Malaria 2018

Annual report on imported malaria 2018

Annual report on imported malaria 2018

In 2018, the Danish Departments of Clinical Microbiology (DCMs) and Statens Serum Institut (SSI) detected a total of 64 cases of malaria imported to Denmark, Table 1. The annual report is based partly on mandatory notifications submitted to the SSI, partly on supplementary data extraction from the Danish Microbiology Database (the MIBA). The DMCs notified 44 cases, but according to the MIBA, an additional 20 malaria cases were diagnosed in Denmark in 2018, but not notified to the SSI. In cases with missing information about country of infection, such information was obtained by contacting the hospitals.

Table 1. Number of malaria cases imported to Denmark, by place of infection and type of malaria, 2018.


Of the 64 malaria cases, the majority (85 cases, 91%) were acquired during travel in Africa, geographically equally distributed between countries located in Western, Eastern and Southern Africa, respectively. Only five cases were acquired in Asia, including four in Afghanistan, whereas a single case was acquired in either Thailand or Malaysia in Southeast Asia. A single malaria case was acquired in Papua New Guinea in Oceania, whereas no cases were observed from Central or South America in 2018.

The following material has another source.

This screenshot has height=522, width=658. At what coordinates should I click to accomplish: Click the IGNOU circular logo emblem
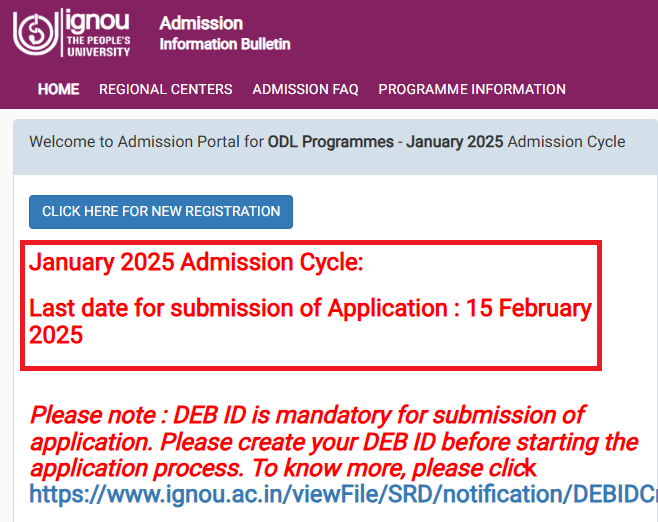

The majority of cases, 49 (78%), were caused by Plasmodium falciparum infection. Additionally, 10 cases (16%) were seen of Plasmodium vivax, two cases of Plasmodium ovale, one case of Plasmodium malariae and a case of Plasmodium cynomolgi, a zoonotic species of malaria usually only seen in monkeys in Southeast Asia. One case could not be identified by species but was identified as Plasmodium by DNA analysis.

In 2018, all cases of P. falciparum were acquired in Africa. From Africa, additional five cases of P. vivax were seen, two cases of P. ovale and one case of P. malariae. The five cases of P. vivax were all seen in travellers from Eritrea/Ethiopia, as has been the case in recent years, but this trend was decreasing. From Asia, no cases were seen of P. falciparum, but four cases were seen of P. vivax from Afghanistan and one case of P. cynomolgi acquired in either Thailand or Malaysia. The case imported from Papua New Guinea was also caused by P. vivax.

The median age for the reported malaria cases was 37 years (range 4 to 73 years). Slightly more male than female travellers had become infected, 37 and 27 persons, respectively.

A majority of 42 (66%) of all imported malaria cases were seen in travellers of non-Danish origin, including five cases in children below 10 years of age.

In Denmark, one death due to malaria was recorded in 2018: A Danish man returning from West Africa. The specifics of the disease course currently remain unknown.

Figure 1 presents the development in the number of malaria cases imported to Denmark since 1998, by place of infection, whereas Figure 2 presents the development in the number of cases by type of malaria detected in Denmark since 1998. The curves illustrate a marked decrease in imported malaria in 2018, which may partly be explained by the decline in the cases of vivax malaria among refugees and migrants from Eritrea/Ethiopia, which increased considerably during the 2014-2016 period.



This report is also described in EPI-NEWS 27a/19.